■ TASK: Wherever the string "computer" appears in the entries below, return the line that holds it.

(GIVEN RECORDS Opens)

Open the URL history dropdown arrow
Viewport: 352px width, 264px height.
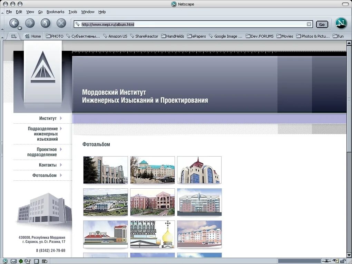click(309, 25)
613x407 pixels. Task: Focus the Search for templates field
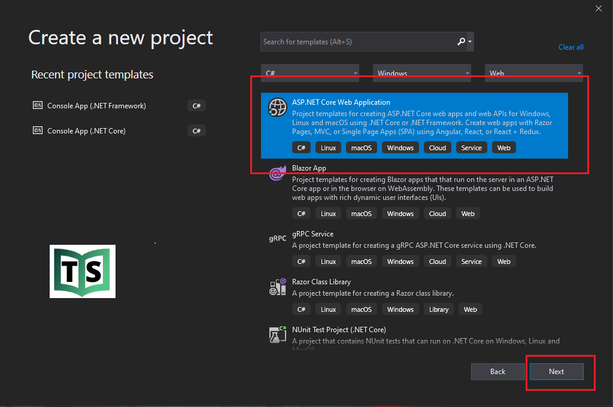coord(357,41)
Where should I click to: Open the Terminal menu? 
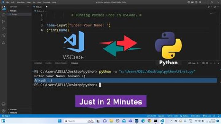pyautogui.click(x=46, y=2)

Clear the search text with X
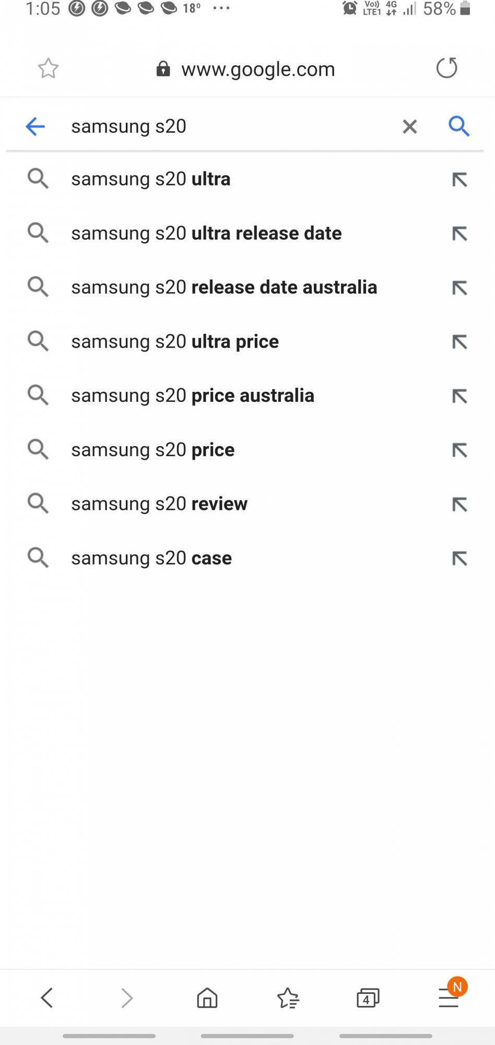click(410, 126)
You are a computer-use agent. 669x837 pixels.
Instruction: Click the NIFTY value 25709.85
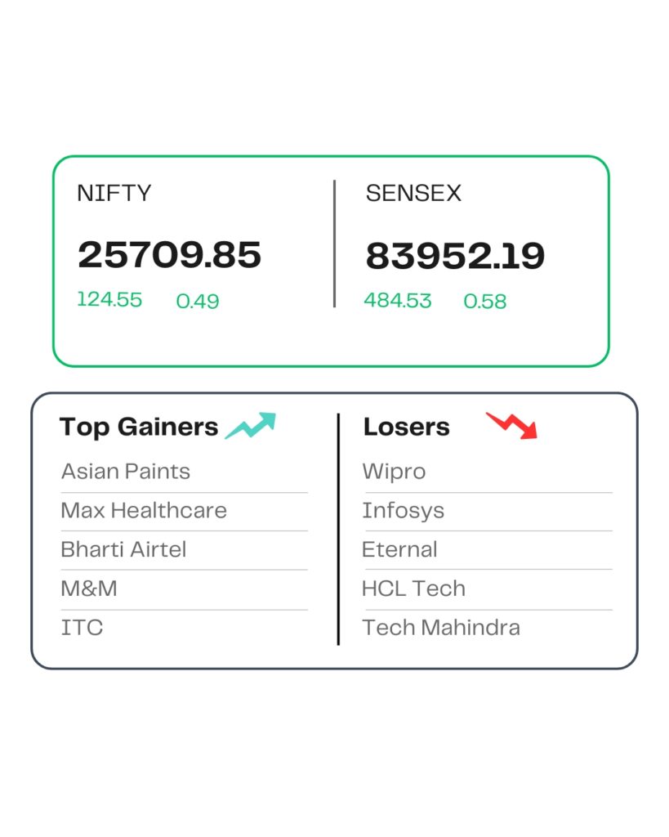pos(169,256)
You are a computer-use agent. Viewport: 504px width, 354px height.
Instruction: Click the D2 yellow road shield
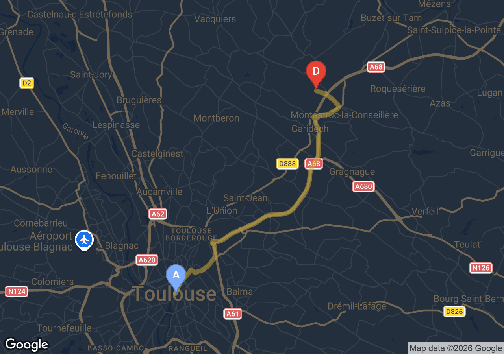[27, 83]
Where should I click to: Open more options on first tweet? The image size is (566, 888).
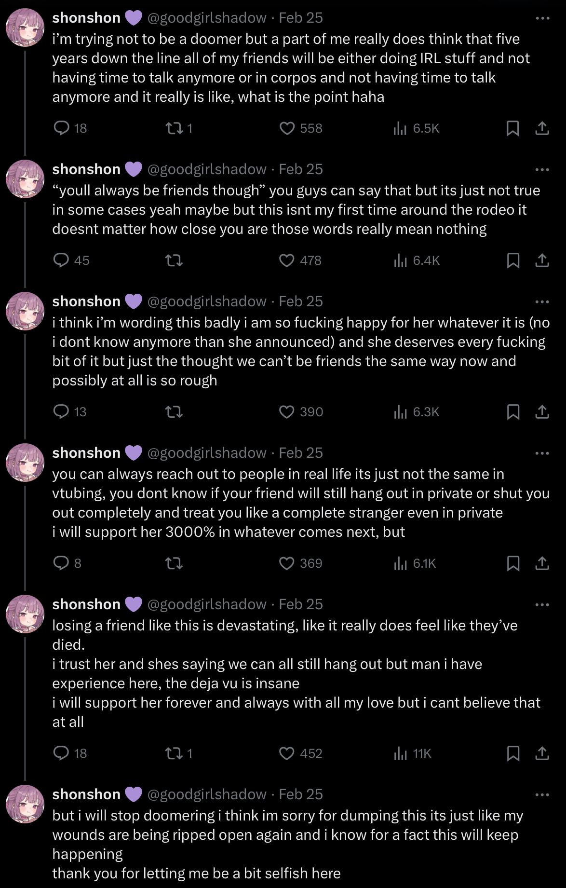(x=542, y=18)
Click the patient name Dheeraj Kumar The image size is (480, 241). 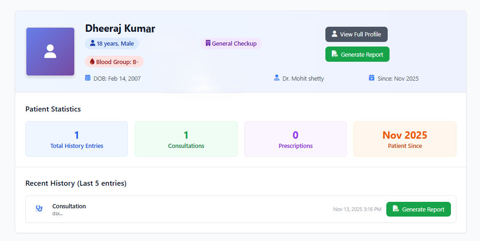coord(120,29)
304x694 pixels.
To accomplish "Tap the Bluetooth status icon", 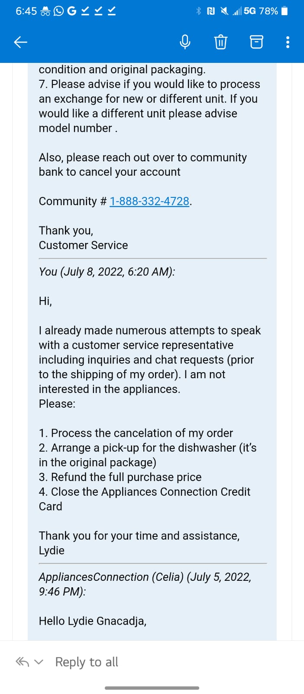I will [199, 11].
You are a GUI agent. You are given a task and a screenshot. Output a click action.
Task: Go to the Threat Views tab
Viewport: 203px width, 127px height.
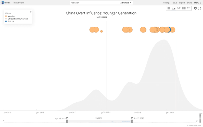[x=19, y=3]
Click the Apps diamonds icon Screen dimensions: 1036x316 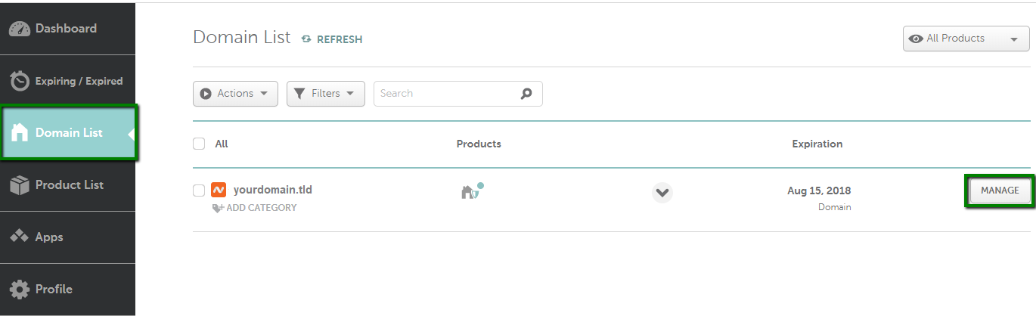[20, 237]
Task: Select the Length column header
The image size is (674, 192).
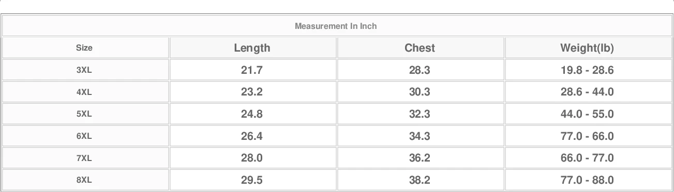Action: coord(252,48)
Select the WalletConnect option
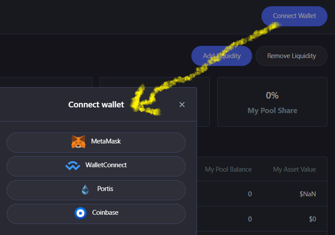 click(96, 166)
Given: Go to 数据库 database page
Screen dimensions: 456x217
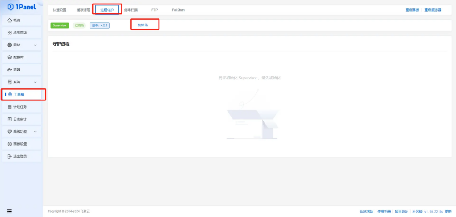Looking at the screenshot, I should pyautogui.click(x=19, y=58).
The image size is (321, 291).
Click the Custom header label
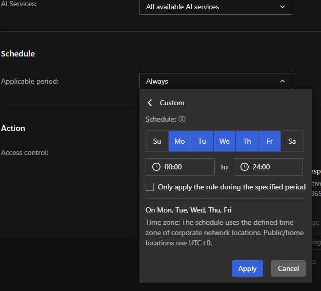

(GIVEN RECORDS Closes)

■ TASK SOLUTION:
You are a computer-use agent. 669x837 pixels.
You are a computer-use agent. Viewport: 504px width, 354px height.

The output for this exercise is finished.